Task requirements => Where a line in the records holds "computer", count it once; return only the final number.

=-=-=-=-=

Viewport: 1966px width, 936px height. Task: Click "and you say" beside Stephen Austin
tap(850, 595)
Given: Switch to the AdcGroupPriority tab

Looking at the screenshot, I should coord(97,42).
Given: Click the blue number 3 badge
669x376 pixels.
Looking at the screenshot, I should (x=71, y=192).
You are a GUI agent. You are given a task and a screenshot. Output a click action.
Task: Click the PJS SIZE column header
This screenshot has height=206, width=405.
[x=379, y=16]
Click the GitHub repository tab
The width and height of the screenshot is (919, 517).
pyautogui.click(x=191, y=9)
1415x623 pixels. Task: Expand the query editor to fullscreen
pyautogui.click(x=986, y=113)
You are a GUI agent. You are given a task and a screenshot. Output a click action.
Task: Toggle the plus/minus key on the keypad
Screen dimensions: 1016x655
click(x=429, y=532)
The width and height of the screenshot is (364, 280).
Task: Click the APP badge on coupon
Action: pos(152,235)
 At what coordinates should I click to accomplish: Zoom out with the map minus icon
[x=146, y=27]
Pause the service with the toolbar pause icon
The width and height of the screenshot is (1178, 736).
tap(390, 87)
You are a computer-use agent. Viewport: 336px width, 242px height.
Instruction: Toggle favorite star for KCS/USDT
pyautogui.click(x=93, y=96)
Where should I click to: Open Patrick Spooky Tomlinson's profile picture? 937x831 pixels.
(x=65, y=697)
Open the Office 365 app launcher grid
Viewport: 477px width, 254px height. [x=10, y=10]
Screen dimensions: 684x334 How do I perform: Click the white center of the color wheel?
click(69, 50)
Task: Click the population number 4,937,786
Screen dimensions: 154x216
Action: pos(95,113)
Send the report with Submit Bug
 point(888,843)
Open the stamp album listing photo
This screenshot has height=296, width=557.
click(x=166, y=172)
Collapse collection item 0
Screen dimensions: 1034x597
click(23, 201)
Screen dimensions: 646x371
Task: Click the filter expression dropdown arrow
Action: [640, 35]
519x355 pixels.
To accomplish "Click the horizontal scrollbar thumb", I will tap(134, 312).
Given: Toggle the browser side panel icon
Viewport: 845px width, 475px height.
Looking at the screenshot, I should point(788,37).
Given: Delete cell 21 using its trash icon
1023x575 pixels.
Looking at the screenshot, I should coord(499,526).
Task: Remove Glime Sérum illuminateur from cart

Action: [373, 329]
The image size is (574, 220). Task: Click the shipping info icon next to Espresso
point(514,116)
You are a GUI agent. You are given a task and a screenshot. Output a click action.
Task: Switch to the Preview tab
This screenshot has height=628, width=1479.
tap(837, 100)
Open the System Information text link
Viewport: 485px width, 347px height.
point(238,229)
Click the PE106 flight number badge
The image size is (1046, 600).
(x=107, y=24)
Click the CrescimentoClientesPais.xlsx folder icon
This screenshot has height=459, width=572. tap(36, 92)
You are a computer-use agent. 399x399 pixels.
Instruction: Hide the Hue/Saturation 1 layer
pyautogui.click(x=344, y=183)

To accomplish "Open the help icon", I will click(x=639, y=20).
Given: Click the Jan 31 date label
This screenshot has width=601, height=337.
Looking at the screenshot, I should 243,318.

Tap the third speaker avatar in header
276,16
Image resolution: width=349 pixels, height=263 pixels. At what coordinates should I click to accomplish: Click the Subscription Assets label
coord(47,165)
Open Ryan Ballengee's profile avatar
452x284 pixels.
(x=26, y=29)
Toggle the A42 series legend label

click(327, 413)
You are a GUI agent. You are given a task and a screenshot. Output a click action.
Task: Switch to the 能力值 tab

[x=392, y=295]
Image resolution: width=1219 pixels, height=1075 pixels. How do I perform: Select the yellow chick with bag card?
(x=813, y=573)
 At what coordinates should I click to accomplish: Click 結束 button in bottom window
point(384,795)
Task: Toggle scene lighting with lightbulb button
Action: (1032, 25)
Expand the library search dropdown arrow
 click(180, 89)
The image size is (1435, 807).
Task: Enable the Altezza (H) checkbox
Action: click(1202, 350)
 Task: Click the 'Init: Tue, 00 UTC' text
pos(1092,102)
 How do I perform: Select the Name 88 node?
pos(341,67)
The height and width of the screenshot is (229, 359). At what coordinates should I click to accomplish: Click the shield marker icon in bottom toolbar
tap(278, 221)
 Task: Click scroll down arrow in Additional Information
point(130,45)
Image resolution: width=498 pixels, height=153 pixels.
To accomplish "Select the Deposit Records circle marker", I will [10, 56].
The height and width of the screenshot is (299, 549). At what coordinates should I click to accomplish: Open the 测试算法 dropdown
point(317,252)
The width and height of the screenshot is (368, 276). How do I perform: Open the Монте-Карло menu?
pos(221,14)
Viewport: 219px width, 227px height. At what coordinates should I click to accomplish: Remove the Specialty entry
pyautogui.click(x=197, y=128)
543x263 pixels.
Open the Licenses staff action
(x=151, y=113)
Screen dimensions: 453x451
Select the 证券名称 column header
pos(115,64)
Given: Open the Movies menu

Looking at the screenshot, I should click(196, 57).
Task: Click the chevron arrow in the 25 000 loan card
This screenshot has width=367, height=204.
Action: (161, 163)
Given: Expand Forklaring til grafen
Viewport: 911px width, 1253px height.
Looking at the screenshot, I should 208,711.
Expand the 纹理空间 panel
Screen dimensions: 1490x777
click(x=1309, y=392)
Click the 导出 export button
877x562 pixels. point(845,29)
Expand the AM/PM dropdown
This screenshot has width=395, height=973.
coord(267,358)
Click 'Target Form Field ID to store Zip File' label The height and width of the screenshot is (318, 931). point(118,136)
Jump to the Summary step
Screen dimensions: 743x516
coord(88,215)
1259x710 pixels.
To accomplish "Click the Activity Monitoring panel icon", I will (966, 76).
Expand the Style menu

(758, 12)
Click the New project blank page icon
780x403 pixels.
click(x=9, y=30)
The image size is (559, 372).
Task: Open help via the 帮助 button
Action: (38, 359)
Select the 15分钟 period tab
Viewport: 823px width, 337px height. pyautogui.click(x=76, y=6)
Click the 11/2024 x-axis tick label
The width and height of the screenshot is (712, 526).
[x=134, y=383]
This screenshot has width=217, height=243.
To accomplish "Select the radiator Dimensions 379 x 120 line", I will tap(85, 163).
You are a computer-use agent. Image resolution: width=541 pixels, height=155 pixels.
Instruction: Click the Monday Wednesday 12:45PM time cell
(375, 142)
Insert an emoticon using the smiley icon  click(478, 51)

=-=-=-=-=

Final answer => 3